Why did you start Cure MLD? I get asked that question pretty frequently.


The idea started at the 2019 Global Leukodystrophy Initiative. A group of MLD parent advocates had come to Philadelphia to learn more about the remarkable progress to treat MLD. And we were united in the idea that we wanted to work together more, learn from one another, and build on each of our strengths.


While we were grateful for the efforts of established patient advocacy groups, we wanted to create a space for new ideas and new voices.


Since July, we have spoken to families in South Africa, Slovenia, Poland, Germany, India, South Africa, Pakistan, Brazil, England, Ireland, Turkey, and all over the US.


We came to realize that the needs of the MLD community were evolving so fast and that a global partnership to bring together mom-and-pop foundations with the more established groups could become a force for good. We also discovered that there were amazing people around the globe doing work for our families. Many of us know about the important work of the Suhrs through MLD Foundation, Bob Rauner at the United Leukodystrophy Foundation, and Hunter's Hope Foundation, but there were other advocates as well.


Not enough people knew about the likes of Les Martin leading the way for newborn screening in Ireland. There is Guido De Barros who had funded research for MLD newborn screening to be piloted in Italy (he did this work in honor of his late daughter Sofia) or the amazing MLD mother Veronica de Pablo who had been working to raise awareness and support leukodystrophy families in her home country of Argentina and all over South America. In 2019, her foundtion had hosted doctors from Children's Hospital of Philadelphia for their family conference in Argentina which really opened the doors for collaboration. We met Tara Casey who goes to local doctors' offices with mason jars filled with suckers decorated with labels that read "MLD Sucks". She hopes doctors will consider rare diseases like MLD when parents come to them saying: "Something is wrong with my kid." There are MLD grandparents like Debbie Beard Skolaski who work to raise awareness of rare diseases and MLD.


We heard from caregivers of adult-onset MLD patient who felt left out of the conversation in our community. We are so grateful for Pam Bennettand @MaryOmecene who schooled us on adult MLD patients and took us to task to do better.

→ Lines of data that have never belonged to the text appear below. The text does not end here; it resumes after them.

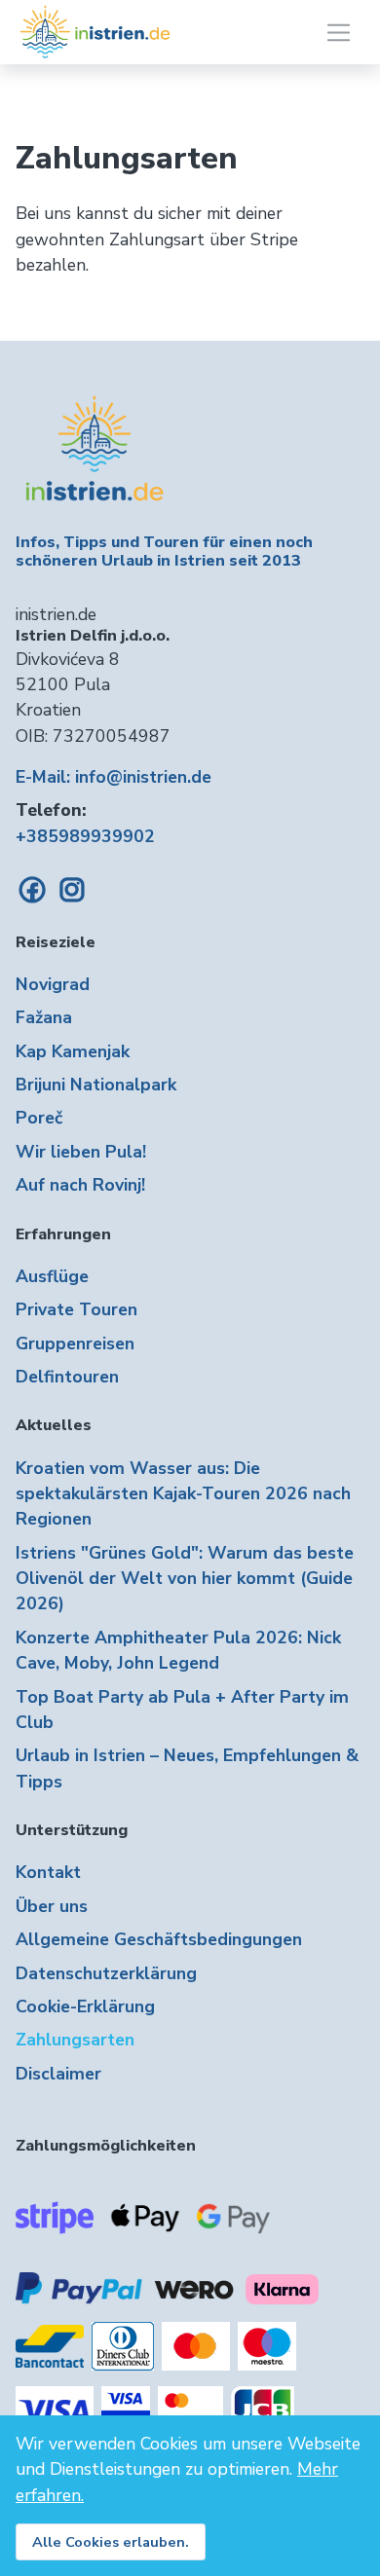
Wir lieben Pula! (81, 1151)
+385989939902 (85, 836)
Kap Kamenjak (73, 1051)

There were our mothers like -Sarah Cornell (Cora's Corner) and Lina Graziano Sereno - who have taught us about the unique challenges faced by our transplant families. Amy Price has become such a great champion for gene therapy and the gene therapy families. There is Shanna Lueck Quimby leading the fight for newborn screening in her home state of Minnesota in honor of her son Gavin. Chloe's Fight Rare Disease Foundation Erica DeMoure Barnes who has become a national champion for rare diseases but has become such a great leader for the MLD community. We can't forget the indefatigable @BobWyborn who works with families in Australia and New Zealand and has become a tireless advocate for newborn screening in Australia. We caught up with David and Lindey McIntyre of Bethanys Hope Foundation in Canada, who have raised millions for research. We can't forget MLD mom Dawn Gelhart of ELA Deutschland e.V. in Germany or Jackie Imrie an MLD advocate in the UK.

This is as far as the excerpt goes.